Tom Select: Ich denke schon, dass der Background eine andere Herangehensweise an Produktion oder DJing ergibt. Nach zehn Jahren Schlagzeugunterricht im Kindesalter hat man zum Beispiel einfach ein untrügliches, mentales Metronom. Wenn man bisschen was von Tonleitern, Akkorden, Instrumenten und der Theorie versteht schadet sicher auch nicht. Am wichtigsten ist mir am Ende aber ein warmer Sound der Variationen hat und der Faktor Zufall – sprich, ein Sound der mit laut und leise spielt, der Atmosphäre und ein analoges Gefühl vermittelt und in seiner Monotonie trotzdem abwechslungsreich bleibt; und bei dem Dinge zufällig entstehen können weil man herumprobiert und experimentiert. Es gibt doch nichts Schlimmeres als kalte, seelenlose, austauschbar klingende Musik  aus der Retorte. Zudem muss das Instrumental die Vokalparts irgendwie umschliessen und nicht einfach drunter oder drüber liegen und durchmarschieren. Das kriegt man mit etwas Erfahrung und Gehör für Takte und Texte bestimmt besser hin als ohne.
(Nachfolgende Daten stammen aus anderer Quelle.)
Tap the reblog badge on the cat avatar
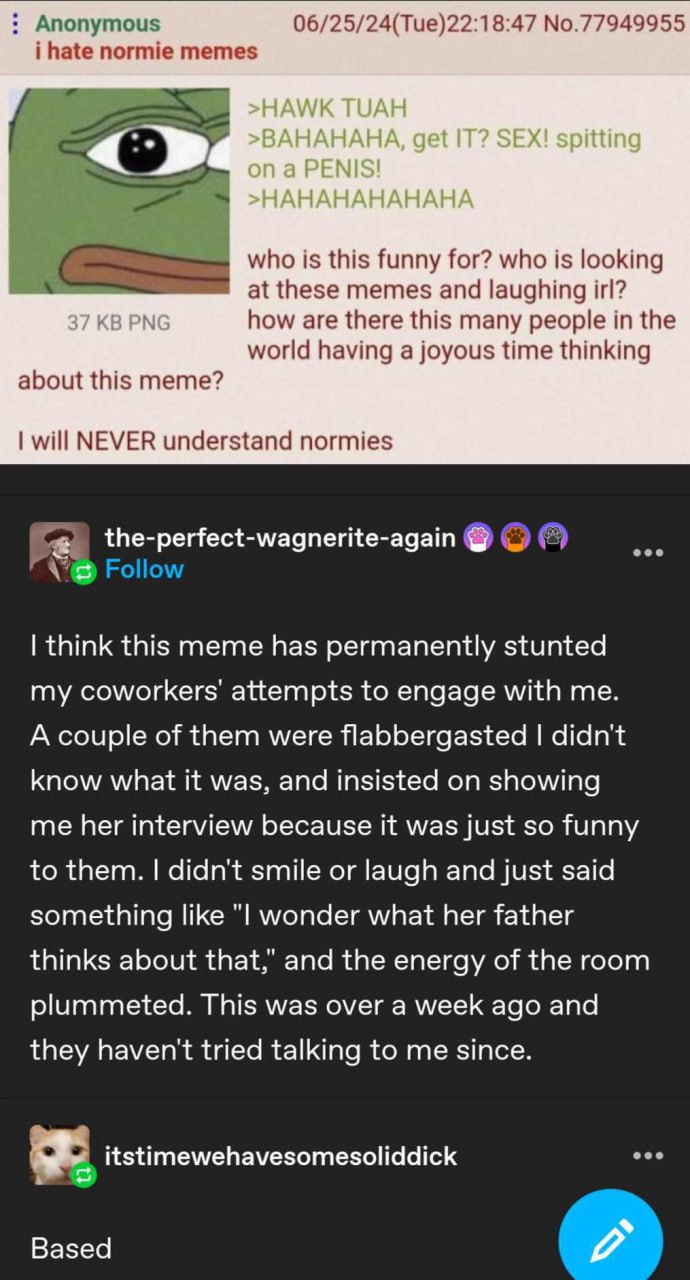The width and height of the screenshot is (690, 1280). pyautogui.click(x=84, y=1173)
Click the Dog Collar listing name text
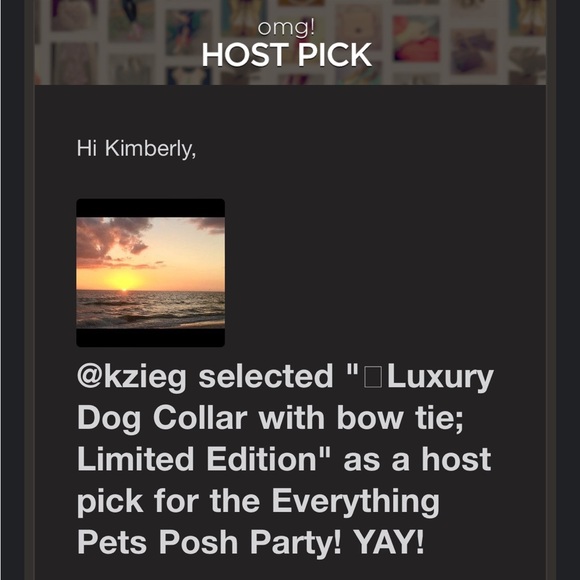This screenshot has height=580, width=580. click(x=162, y=418)
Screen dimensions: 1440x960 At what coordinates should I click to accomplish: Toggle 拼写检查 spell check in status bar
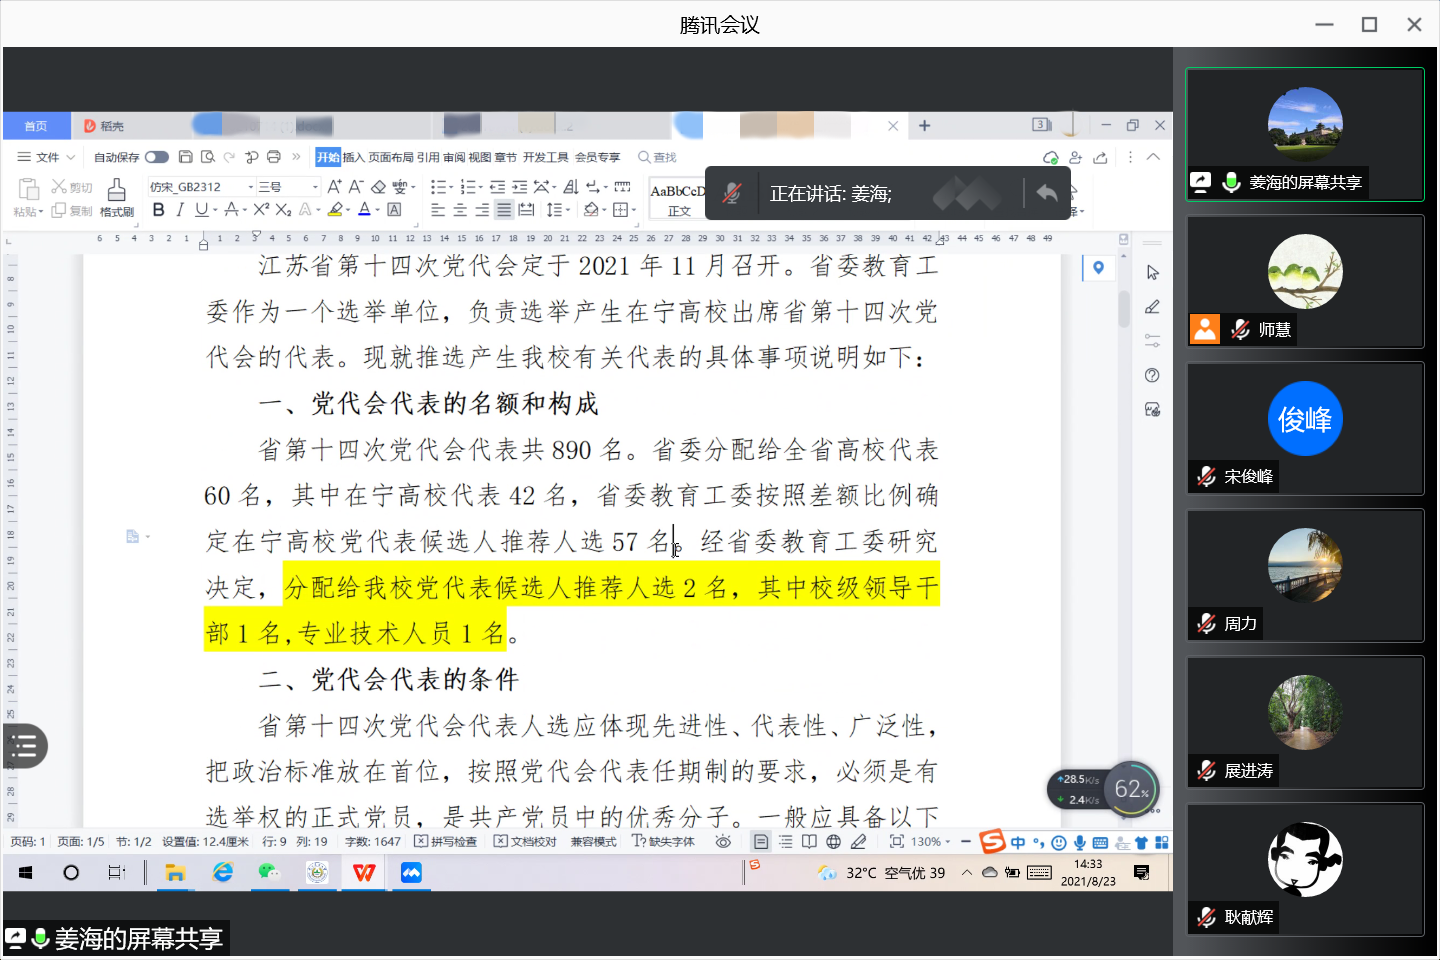446,842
DEAD: Deiner Diskografie nach zu urteilen, scheinst du musikalisch sehr viel beschäftigt zu sein und leitest sogar noch dein eigenes Plattenlabel. Wie machst du das und was treibt dich an?

Tom Select: Naja, eigentlich beschäftigen mich geschäftlich andere Dinge mehr als das Label. Irgendwie muss man sich ja auch finanzieren wenn man nicht auf kommerziellen Erfolg hinarbeitet. Musik begleitet mein Leben aber schon permanent von morgens bis abends – und meist nachts. Ob ich nun nur welche höre, daran arbeite, darüber nachdenke oder neue Musik suche. Um mit einer Zeile von Torch zu antworten: „Perfekt wie ein Kreis / 360 Grad / sie umschliesst mein Leben und begründet jede Tat“. Klingt pathetisch, stimmt aber.
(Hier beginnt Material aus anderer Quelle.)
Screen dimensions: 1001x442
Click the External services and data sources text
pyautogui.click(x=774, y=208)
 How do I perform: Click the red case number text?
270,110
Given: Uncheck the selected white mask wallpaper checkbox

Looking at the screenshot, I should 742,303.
Musik begleitet mein Leben permanent von morgens bis abends – und meist nachts.

DEAD: Wie geht es für dich und für “Rawlin Hood Moses” weiter? Habt ihr bereits konkrete Pläne?

Tom Select: Keine richtig konkreten Pläne mit Deadlines und so weiter. Ich arbeite meist gleichzeitig an verschiedenen Ideen und Projekten; das was zuerst fertig wird kommt dann einfach raus wenn es soweit ist. Weit vorne in der Pipeline dürften aber mein länger schon in Arbeit befindliches DJ Album mit instrumentalem Fokus, Live-Instrumenten und ein paar ausgesuchten Gastbeiträgen sowie ein neues Projekt namens „Noah und die blinden Passagiere“ stehen. Lust auf ein ganzes Rawlin Hood Moses Album hätte ich auch, Termine kann ich aber noch keine nennen. Wenn es was Neues gibt steht es irgendwann auf meiner Homepage.

DEAD: Wir danken ganz herzlich für das Interview. Möchtest du den DEAD-Lesern noch etwas mit auf den Weg geben? 

Tom Select: Ich habe zu danken. Klar, gerne – geschätzte DEAD Community, neben dem gerade besprochenen Rawlin Hood Moses Projekt kommt am gleichen Tag, also dem 11. September 2015, eine weitere EP mit dem Titel „Suburbants / ATL-LTH“ raus, ein sehr empfehlenswertes Kollabo Projekt mit Akila da Hun, einer talentierten, jungen Künstlerin aus Atlanta und mit Gastbeiträgen von z.B. C-Rayz Walz. Produziert ebenfalls von meiner Wenigkeit. Wer mit der Rawlin Hood Moses Platte was anfangen kann wird die Suburbants Platte ebenfalls mögen.